PatchSiren

PatchSiren cyber security CVE debrief

CVE-2026-49738 TYPO3 CVE debrief

A vulnerability in TYPO3 CMS, tracked as CVE-2026-49738, allows administrator users with access to the File Abstraction Layer to create new file storage definitions pointing to directories outside the project root. This is possible due to a flawed path allowance check in GeneralUtility::isAllowedAbsPath(), which performs a plain string prefix comparison without requiring a directory separator boundary.
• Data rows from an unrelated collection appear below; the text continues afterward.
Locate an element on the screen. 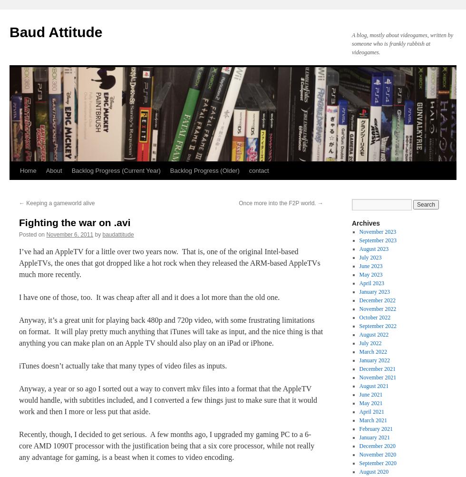 The image size is (466, 477). 'Anyway, it’s a great unit for playing back 480p and 720p video, with some frustrating limitations on format.  It will play pretty much anything that iTunes will take as input, and the nice thing is that anything you can make plan on an Apple TV should also play on an iPad or iPhone.' is located at coordinates (171, 331).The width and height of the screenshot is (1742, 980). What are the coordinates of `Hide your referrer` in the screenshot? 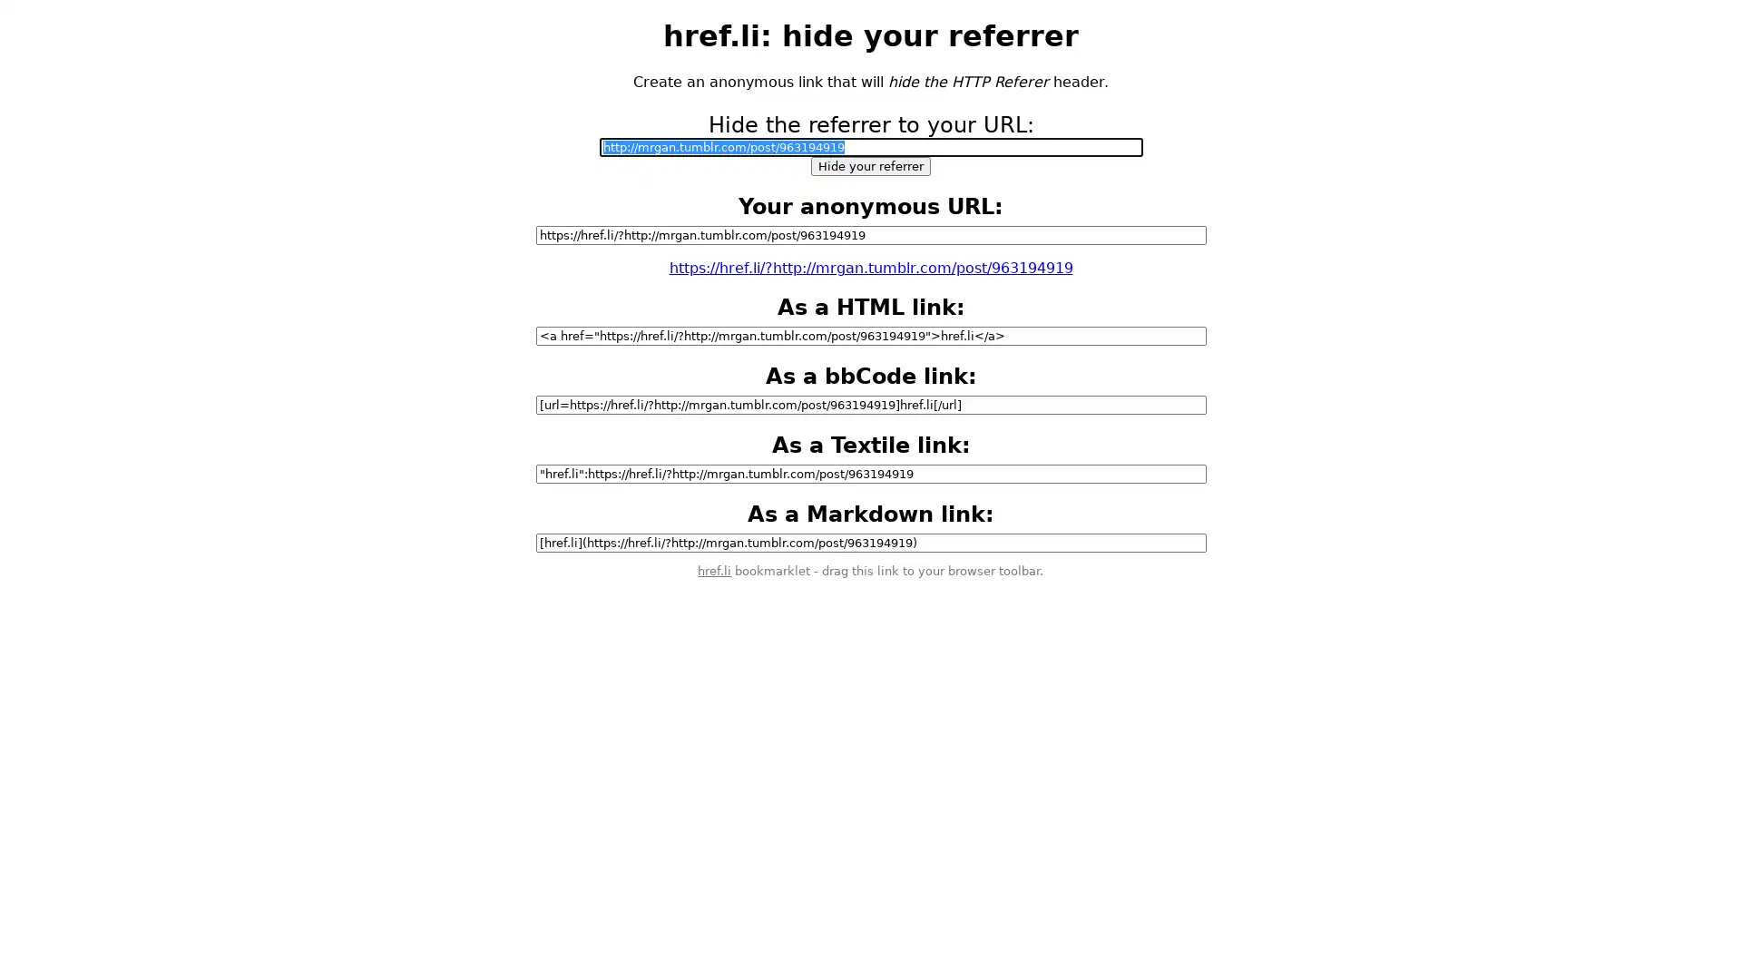 It's located at (871, 165). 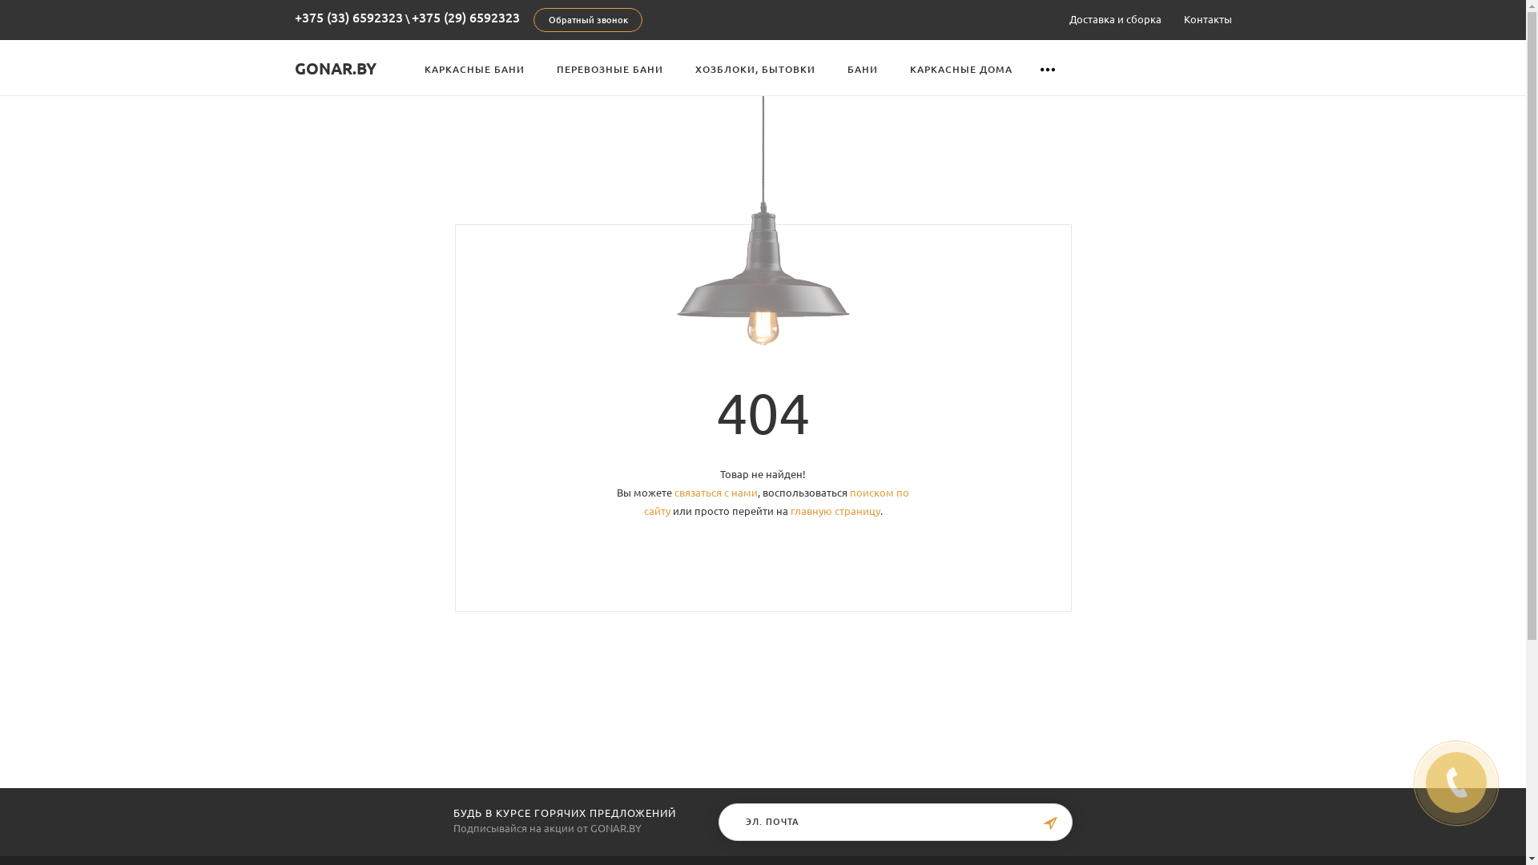 What do you see at coordinates (295, 18) in the screenshot?
I see `'+375 (33) 6592323'` at bounding box center [295, 18].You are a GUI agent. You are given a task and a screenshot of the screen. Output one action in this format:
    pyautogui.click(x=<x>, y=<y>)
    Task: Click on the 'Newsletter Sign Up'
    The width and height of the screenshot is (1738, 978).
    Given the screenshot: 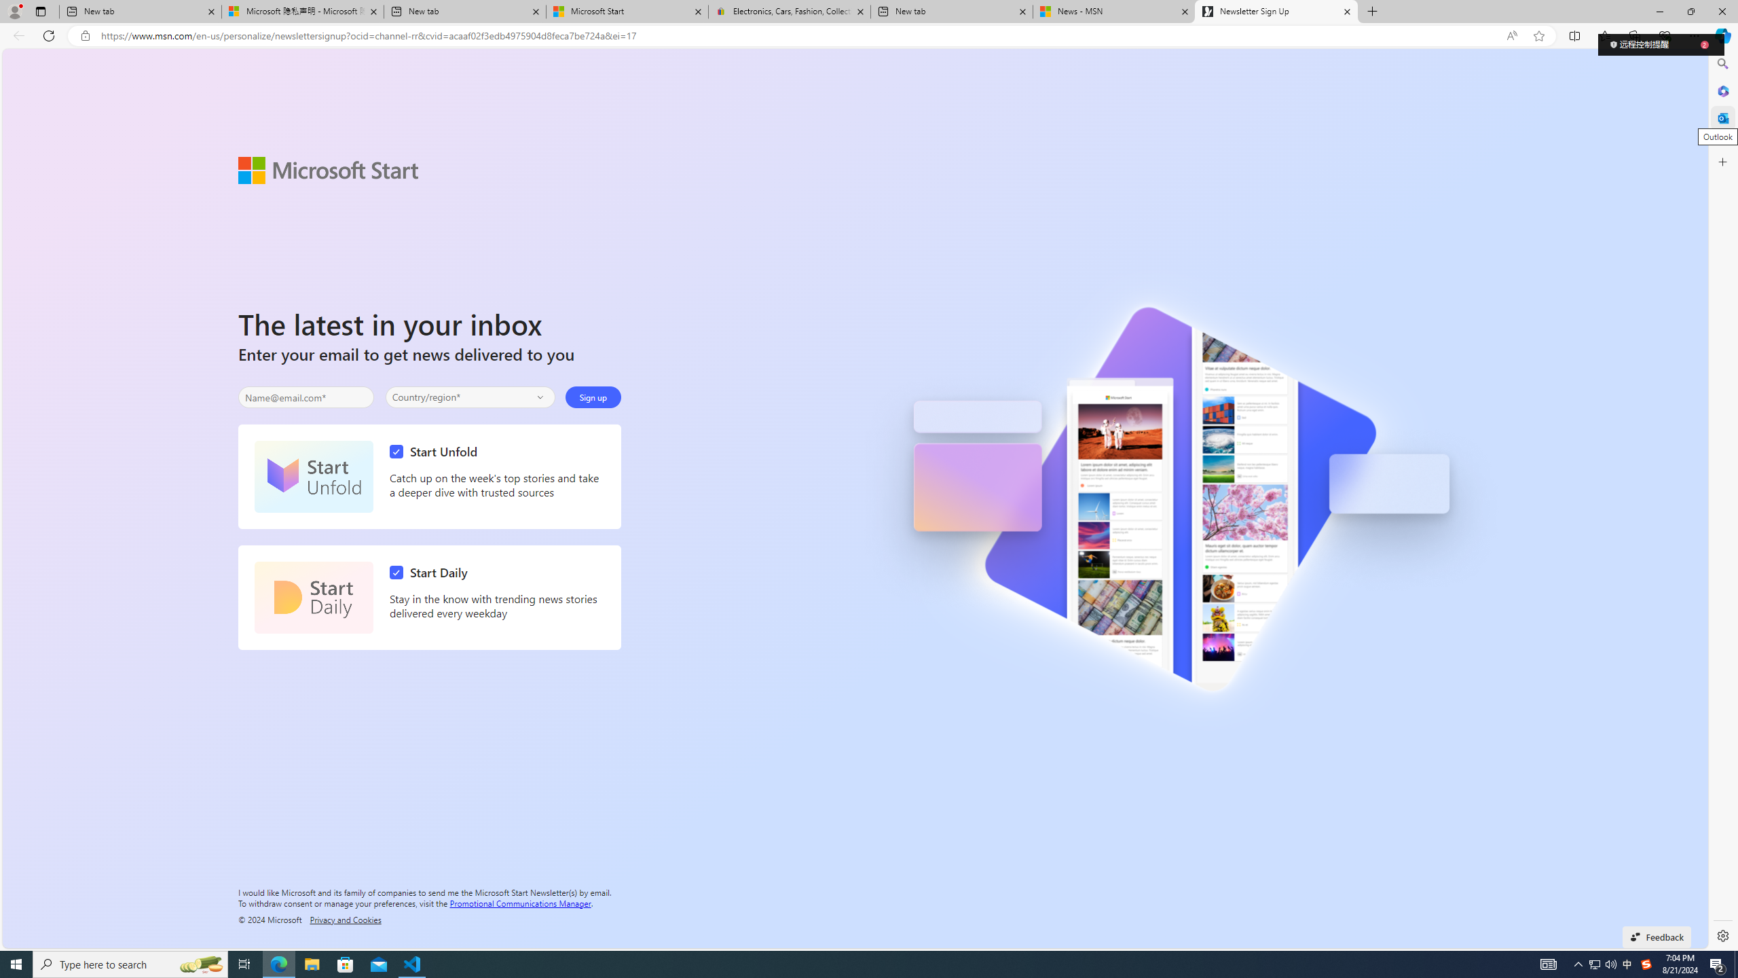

This issue affects TYPO3 CMS versions before 10.4.57, 11.0.0-11.5.51, 12.0.0-12.4.46, 13.0.0-13.4.31, and 14.0.0-14.3.3.

Vendor
TYPO3
Product
TYPO3 CMS
CVSS
LOW 2.1
CISA KEV
Not listed in stored evidence
Original CVE published
2026-06-09
Original CVE updated
2026-06-09
Advisory published
2026-06-09
Advisory updated
2026-06-09

Who should care

Administrators and users of TYPO3 CMS, especially those with administrator privileges and access to the File Abstraction Layer, should be aware of this vulnerability and take necessary actions to mitigate it.

Technical summary

The path allowance check in GeneralUtility::isAllowedAbsPath() is vulnerable to a path traversal attack. The check performs a plain string prefix comparison without requiring a directory separator boundary. This allows an attacker to create file storage definitions pointing to directories outside the project root.

Defensive priority

Low

Recommended defensive actions

  • Upgrade to a patched version of TYPO3 CMS (10.4.57, 11.5.51, 12.4.46, 13.4.31, or 14.3.3, or later).
  • Restrict access to the File Abstraction Layer to prevent administrator users from creating new file storage definitions.

Evidence notes

The CVE-2026-49738 vulnerability has a CVSS score of 2.1 and is classified as LOW severity. The vulnerability was published on June 9, 2026, and last modified on the same day.

Official resources

CVE-2026-49738 was published on 2026-06-09T11:16:53.247Z and last modified on 2026-06-09T13:46:50.540Z.